More interesting, though, is the question of why might human sacrifice be so pervasive, whether among Yahwists and Carthiginians or Aztecs? On Patheos, Chris Hallquist comments on the brilliant Is God a Moral Compromiser? by Thom Stark (free PDF!) that runs through the attitudes concerning the efficacy of human sacrifice for achieving military goals. And maybe you can control the weather or make your crops grow better. Killing one’s own kids sets up a dilemma for evolutionary psychology in that it immediately reduces your genetic representation. So the commitment to the gods must override the commitment to family and its role as a proxy for biology. Sacrificing other people’s children is less incomprehensible, though it does affect the tribe and larger political constructs as well.

Looking at the story of Abraham and the emergence out of the Yahwistic cultic mlk, we might see even more evidence of the effect of multi-level selection overriding the individual’s biological urges. Order, obedience, tribal practices, and one’s identity as part of the group overrule preservation and familial bonds, and society gradually emerges as the lawmaker and orchestrator of human interractions.

Chinese Feudal Wasps

waspsIn Fukuyama’s The Origins of Political Order, the author points out that Chinese feudalism was not at all like European feudalism. In the latter, vassals were often unrelated to lords and the relationship between them was consensual and renewed annually. Only later did patriarchal lineages become important in preserving the line of descent among the lords. But that was not the case in China where extensive networks of blood relations dominated the lord-vassal relationship; the feudalism was more like tribalism and clans than the European model, but with Confucianism layered on top.

So when E.O. Wilson, still intellectually agile in his twilight years, describes the divide between kin selection and multi-level selection in the New York Times, we start to see a similar pattern of explanation for both models at far more basic level than just in the happenstances of Chinese versus European cultures. Kin selection predicts that genetic co-representation can lead an individual to self-sacrifice in an evolutionary sense (from loss of breeding possibilities in Hymenoptera like bees and ants, through to sacrificial behavior like standing watch against predators and thus becoming a target, too). This is the traditional explanation and the one that fits well for the Chinese model. But we also have the multi-level selection model that posits that selection operates at the group level, too. In kin selection there is no good explanation for the European feudal tradition unless the vassals are inbred with their lords, which seems unlikely in such a large, diverse cohort. Consolidating power among the lords and intermarrying practices possibly did result in inbreeding depression later on, but the overall model was one based on social ties that were not based on genetic familiarity.

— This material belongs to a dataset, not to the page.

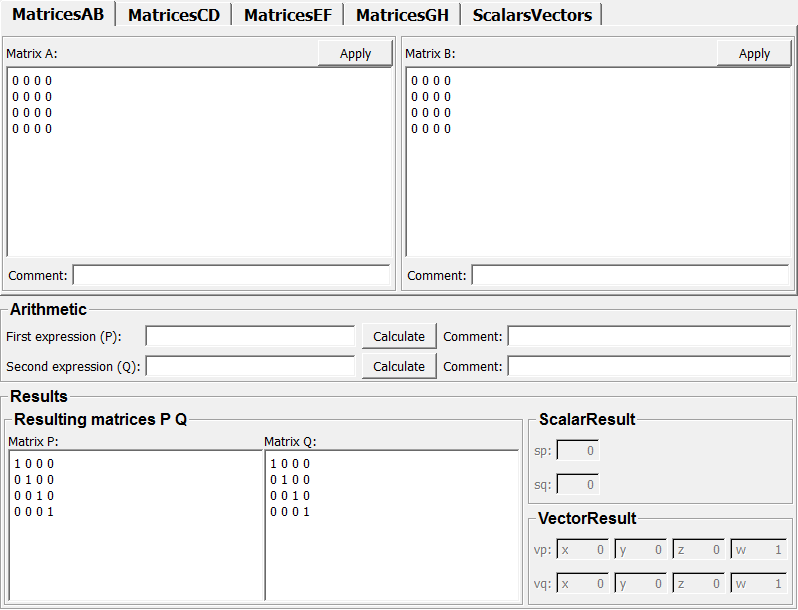
Task: Focus the Second expression (Q) input
Action: pyautogui.click(x=250, y=367)
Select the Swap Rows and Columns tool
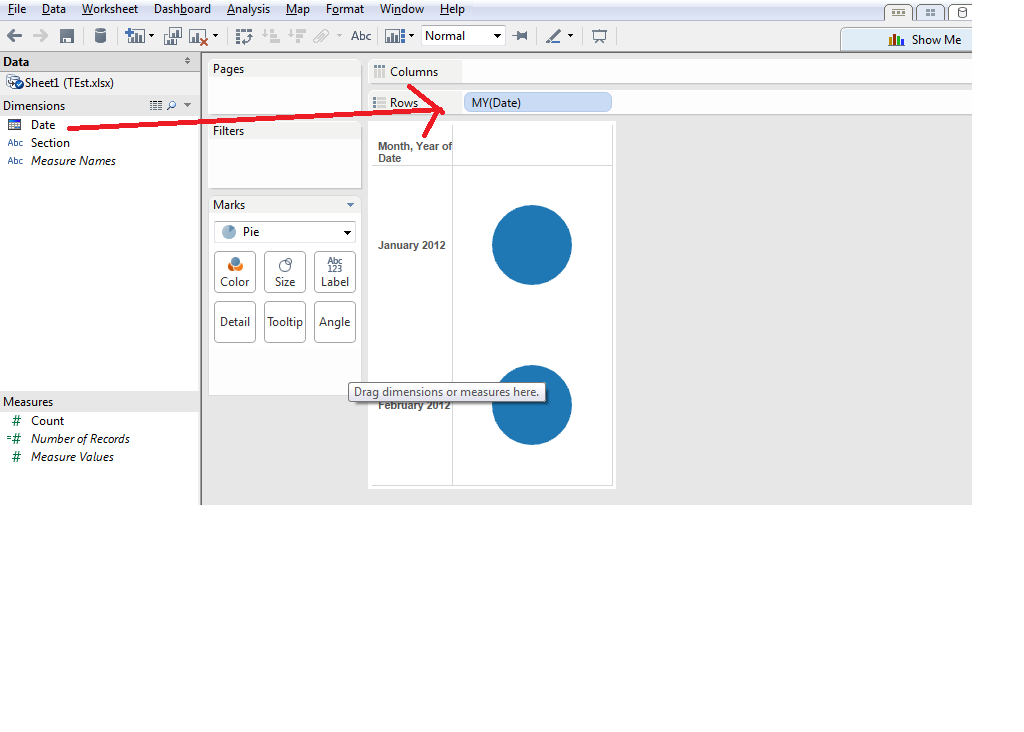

China represents the opposite in the continuous flow of power to related individuals as the number of political units filtered down from thousands to just a few over several hundred years during the “Axial Age“. It was kin selection all over the place though the rapacious nature of those affiliations would later lead to the rise of bureaucracies and the institutionalization of professional management with less allegiance to any family line.

But the existence of both models as successful transitional societies points to the failure of any exclusivity of one model versus another. Either we are somewhat kin selective, somewhat multi-level selective, or just too contingent to make such sweeping claims. The data has to sort it out and the only thing we can really be certain about is the contingent nature of science itself.